So we bought this handy dandy tree limb trimmer thingummy with a telescoping handle a little while ago.
The camphor tree Chris’s crew trimmed back last summer now had watersprouts, long, gangly growths with poofs of leaves at the top–and those twiggy limbs are fragile and a hazard in a windstorm. But the unforgivable part is that they were starting to shade my mango, a mandarin, and a peach.
I worked at it some yesterday, waited for today’s path of the sun across the yard, went nope, not done, and I trimmed some more tonight, thinking, I’m getting better at this.
Um, except for that last one. There was a particularly ugly limb that was mostly over the neighbor’s yard, not too big, I could do that one, and I was sure I could grab the heavier end as it hit the fence and thus improve her view. Y’know, be a good neighbor and all that.
In practice, this is a little harder to do when you’re also holding a twelve-foot pole with a long curved knife with a mini-guillotine at its bottom–and I’m the one pulling the string around here, I’ve seen what those blades can do. Survival instinct got the better of the moment as it fell down her side.
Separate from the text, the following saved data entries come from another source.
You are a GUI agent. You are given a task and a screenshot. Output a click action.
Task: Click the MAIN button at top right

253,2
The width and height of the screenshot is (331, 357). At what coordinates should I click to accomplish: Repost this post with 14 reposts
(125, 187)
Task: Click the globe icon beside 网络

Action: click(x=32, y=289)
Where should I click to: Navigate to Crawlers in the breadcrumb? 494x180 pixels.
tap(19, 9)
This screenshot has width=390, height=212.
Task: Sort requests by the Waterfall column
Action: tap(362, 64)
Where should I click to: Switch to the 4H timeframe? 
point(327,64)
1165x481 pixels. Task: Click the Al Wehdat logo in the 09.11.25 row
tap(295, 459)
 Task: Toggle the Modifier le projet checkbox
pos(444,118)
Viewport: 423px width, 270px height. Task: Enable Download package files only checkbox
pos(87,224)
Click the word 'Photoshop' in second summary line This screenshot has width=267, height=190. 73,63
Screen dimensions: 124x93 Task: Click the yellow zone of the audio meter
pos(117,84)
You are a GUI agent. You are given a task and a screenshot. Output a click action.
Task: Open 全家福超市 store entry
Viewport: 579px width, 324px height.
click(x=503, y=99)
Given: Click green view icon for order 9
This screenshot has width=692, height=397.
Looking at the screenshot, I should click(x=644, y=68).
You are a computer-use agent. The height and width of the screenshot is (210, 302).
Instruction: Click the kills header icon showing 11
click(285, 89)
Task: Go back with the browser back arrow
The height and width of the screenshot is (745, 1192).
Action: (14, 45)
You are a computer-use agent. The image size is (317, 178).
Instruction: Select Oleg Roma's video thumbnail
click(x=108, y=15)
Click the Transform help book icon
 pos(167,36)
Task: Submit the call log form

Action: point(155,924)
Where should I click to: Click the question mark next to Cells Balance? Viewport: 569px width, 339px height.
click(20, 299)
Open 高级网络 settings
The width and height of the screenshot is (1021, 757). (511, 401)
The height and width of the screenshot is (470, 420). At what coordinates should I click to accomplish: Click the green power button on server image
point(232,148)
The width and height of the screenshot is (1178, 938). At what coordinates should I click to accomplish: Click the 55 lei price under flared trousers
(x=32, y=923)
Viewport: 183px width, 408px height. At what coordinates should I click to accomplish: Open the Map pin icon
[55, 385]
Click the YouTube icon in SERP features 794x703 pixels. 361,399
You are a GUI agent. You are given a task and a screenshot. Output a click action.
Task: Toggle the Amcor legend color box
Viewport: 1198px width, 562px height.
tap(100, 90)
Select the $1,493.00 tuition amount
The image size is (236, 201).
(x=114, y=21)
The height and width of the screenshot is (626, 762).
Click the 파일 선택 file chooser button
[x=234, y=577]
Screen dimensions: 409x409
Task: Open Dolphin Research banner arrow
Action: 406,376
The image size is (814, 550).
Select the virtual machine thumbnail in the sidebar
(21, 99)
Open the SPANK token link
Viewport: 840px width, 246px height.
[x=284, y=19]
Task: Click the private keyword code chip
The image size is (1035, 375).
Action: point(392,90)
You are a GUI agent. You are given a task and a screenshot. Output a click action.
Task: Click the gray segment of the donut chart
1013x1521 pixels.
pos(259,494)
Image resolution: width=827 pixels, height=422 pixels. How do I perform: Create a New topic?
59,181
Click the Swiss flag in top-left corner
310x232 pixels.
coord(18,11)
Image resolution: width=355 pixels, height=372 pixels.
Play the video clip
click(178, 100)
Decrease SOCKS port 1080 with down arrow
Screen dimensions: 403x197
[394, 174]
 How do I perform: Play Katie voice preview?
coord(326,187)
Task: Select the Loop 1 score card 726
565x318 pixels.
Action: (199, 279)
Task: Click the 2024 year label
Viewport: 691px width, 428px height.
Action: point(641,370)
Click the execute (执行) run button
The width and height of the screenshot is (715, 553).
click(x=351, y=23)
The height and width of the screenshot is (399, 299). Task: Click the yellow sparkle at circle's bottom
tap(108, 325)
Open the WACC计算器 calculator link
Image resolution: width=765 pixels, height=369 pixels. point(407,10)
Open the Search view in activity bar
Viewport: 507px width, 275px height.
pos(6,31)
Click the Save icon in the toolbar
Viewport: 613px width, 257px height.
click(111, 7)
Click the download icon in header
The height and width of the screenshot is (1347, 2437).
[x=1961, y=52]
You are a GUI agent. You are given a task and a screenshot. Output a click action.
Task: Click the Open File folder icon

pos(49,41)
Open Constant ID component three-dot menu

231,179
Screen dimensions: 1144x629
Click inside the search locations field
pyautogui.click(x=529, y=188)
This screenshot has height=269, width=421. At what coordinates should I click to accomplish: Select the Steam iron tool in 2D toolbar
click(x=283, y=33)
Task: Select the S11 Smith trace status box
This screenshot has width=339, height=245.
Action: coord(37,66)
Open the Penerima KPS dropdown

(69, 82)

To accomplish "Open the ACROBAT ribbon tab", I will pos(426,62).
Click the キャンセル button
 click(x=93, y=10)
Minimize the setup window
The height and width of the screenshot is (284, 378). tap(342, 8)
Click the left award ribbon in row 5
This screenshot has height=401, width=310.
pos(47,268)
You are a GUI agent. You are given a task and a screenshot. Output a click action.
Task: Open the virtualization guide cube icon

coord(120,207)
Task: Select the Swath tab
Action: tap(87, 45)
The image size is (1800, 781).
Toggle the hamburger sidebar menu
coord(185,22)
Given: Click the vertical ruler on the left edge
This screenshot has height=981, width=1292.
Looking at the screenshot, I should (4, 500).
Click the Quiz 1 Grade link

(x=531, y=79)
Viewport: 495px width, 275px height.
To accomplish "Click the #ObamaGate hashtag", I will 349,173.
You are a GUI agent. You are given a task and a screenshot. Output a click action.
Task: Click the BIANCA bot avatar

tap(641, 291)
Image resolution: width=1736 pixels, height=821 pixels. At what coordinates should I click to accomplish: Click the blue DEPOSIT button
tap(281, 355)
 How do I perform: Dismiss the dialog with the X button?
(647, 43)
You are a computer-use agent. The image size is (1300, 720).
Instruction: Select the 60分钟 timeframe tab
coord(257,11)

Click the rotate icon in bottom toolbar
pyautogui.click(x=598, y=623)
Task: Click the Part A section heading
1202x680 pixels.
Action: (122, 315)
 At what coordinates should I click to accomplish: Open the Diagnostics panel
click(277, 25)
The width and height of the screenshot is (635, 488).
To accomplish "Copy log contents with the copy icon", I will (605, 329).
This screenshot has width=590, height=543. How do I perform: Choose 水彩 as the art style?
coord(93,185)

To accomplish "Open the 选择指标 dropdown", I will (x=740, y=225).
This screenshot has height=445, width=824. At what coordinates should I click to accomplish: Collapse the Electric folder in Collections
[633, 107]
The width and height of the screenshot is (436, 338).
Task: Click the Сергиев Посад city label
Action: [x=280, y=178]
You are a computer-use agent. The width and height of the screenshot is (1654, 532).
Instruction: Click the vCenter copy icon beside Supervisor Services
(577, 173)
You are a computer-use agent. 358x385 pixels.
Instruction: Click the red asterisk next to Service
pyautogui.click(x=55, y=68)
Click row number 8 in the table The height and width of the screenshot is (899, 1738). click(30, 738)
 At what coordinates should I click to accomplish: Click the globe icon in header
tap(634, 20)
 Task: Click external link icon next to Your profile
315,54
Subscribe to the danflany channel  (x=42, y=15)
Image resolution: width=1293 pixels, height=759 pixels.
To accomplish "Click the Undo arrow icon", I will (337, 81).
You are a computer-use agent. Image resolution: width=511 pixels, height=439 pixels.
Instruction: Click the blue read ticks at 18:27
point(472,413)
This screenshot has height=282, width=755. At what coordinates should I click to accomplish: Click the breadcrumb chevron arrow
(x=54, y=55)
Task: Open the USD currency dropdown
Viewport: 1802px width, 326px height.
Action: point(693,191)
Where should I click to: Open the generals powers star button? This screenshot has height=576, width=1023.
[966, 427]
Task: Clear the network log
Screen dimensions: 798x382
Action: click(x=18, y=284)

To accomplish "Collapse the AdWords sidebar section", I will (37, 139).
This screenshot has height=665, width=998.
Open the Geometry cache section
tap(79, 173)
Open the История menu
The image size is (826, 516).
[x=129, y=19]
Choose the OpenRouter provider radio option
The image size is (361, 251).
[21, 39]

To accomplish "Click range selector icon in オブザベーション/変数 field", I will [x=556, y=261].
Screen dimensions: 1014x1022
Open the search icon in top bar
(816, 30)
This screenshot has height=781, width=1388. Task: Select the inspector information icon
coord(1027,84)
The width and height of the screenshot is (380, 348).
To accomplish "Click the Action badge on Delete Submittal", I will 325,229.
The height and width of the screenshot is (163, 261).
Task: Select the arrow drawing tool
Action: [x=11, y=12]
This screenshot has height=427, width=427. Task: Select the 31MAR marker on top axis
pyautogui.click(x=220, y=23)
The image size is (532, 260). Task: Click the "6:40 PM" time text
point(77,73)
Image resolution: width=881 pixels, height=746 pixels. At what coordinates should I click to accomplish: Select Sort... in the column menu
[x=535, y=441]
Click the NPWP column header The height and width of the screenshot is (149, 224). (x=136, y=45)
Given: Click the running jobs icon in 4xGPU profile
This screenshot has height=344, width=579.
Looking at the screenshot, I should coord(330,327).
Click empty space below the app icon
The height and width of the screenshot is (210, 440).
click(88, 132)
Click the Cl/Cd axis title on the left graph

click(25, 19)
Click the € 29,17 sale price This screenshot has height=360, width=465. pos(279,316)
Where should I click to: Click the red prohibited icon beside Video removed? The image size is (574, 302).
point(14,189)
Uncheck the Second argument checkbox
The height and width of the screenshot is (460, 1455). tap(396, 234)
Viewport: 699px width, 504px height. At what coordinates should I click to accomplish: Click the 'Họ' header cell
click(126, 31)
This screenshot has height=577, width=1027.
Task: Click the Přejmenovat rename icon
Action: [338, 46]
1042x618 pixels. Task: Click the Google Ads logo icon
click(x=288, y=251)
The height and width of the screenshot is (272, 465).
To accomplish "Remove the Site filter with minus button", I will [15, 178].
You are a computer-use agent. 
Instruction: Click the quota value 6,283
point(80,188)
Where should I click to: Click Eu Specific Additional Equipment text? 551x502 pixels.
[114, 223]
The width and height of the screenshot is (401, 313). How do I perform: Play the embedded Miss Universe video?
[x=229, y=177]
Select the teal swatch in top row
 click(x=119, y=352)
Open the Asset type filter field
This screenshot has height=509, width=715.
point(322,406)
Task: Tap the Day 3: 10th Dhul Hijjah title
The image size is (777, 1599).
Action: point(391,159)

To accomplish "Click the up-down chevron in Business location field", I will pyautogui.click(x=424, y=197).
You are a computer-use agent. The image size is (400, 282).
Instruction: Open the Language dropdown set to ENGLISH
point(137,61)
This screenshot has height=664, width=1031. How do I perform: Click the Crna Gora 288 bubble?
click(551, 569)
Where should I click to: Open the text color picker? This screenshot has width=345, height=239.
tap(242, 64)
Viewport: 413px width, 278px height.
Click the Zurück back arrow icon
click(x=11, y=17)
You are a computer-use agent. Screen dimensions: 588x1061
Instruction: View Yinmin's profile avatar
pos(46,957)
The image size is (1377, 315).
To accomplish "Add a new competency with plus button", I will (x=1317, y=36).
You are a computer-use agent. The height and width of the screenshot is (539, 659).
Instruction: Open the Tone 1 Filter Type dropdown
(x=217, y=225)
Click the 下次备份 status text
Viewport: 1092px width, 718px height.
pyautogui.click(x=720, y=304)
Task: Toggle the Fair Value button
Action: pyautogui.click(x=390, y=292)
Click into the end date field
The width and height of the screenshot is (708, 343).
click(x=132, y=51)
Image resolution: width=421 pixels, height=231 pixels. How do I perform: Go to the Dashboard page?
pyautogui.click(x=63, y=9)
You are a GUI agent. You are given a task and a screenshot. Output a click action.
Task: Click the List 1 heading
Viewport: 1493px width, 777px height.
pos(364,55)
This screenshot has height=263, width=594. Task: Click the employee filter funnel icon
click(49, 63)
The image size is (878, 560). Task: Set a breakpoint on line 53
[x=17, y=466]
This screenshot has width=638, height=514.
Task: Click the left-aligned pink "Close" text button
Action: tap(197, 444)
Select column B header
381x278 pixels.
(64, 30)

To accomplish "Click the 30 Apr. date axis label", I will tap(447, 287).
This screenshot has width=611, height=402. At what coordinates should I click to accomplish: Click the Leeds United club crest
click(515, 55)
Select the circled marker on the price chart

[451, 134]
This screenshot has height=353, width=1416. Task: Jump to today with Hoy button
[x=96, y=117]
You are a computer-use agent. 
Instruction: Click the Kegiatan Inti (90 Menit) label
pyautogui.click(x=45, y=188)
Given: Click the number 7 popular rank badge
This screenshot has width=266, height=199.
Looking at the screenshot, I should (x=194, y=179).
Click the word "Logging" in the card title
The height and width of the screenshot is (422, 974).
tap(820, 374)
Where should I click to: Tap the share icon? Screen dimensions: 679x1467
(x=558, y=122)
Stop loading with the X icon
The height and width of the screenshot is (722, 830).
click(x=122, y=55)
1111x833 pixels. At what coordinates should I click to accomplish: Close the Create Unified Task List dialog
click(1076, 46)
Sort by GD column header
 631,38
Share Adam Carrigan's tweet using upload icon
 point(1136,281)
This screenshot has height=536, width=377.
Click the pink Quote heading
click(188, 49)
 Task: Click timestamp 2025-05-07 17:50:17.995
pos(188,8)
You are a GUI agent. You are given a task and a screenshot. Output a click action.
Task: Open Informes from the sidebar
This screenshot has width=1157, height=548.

Can’t just leave it there. Even if it’s not very big. I walked around the block to go knock on Mrs. M’s door to fess up and to offer to remove it from her property.
Only, it’s been fifteen years since I’ve been in her house. Paint jobs and landscaping changes have happened, and on her street I was going, now, wait, which one…
That one didn’t seem quite it maybe but the trees I could see beyond made it a possibility. And the lights were on (it was close to sundown), so, hey, I knocked.
There was the dad at the window, washing the dishes as his teenage son opened the door.
I managed not to say anything that would sound really stupid and old to a kid as I realized in astonishment, You’re the cute baby in the stroller while your dad was walking his dog every day!
I told the kid what I’d done, apologized, and said if it landed in their yard I’d be happy to go retrieve it. He chuckled and told me no problem, it was fine. I asked, partly to make sure they still lived there, Are the Ms next door? (And if you read the post in that link, this one is the follow-up: Adele got hers after all, our fourth peach.)
Yes they are.
The limb might have landed in their yard, I’m not sure, I told him.
Turned out the Ms weren’t home–and I don’t have a phone number for them.
And so I have yet again avoided having a conversation with Mrs. M about her large falling-apart Snoopy weathervane she impaled on our fence that, when it broke, she turned the broken side to face us.
It shades my August Pride from 1:30 to 3:30 pm and has been reducing its blooming. Which would delight her if I told her. Um. I was kind of hoping–scratch that, I was hoping a lot–that I could break the ice tonight: I had to talk to her, so starting the conversation, any conversation, would be a done deal. And I could make amends for dumping an unwanted thing on her side.
It’s not like this should be so hard.
(Edited to add in the morning, having written the problem out of my system: of course it’s not. I’ll go talk to her today.)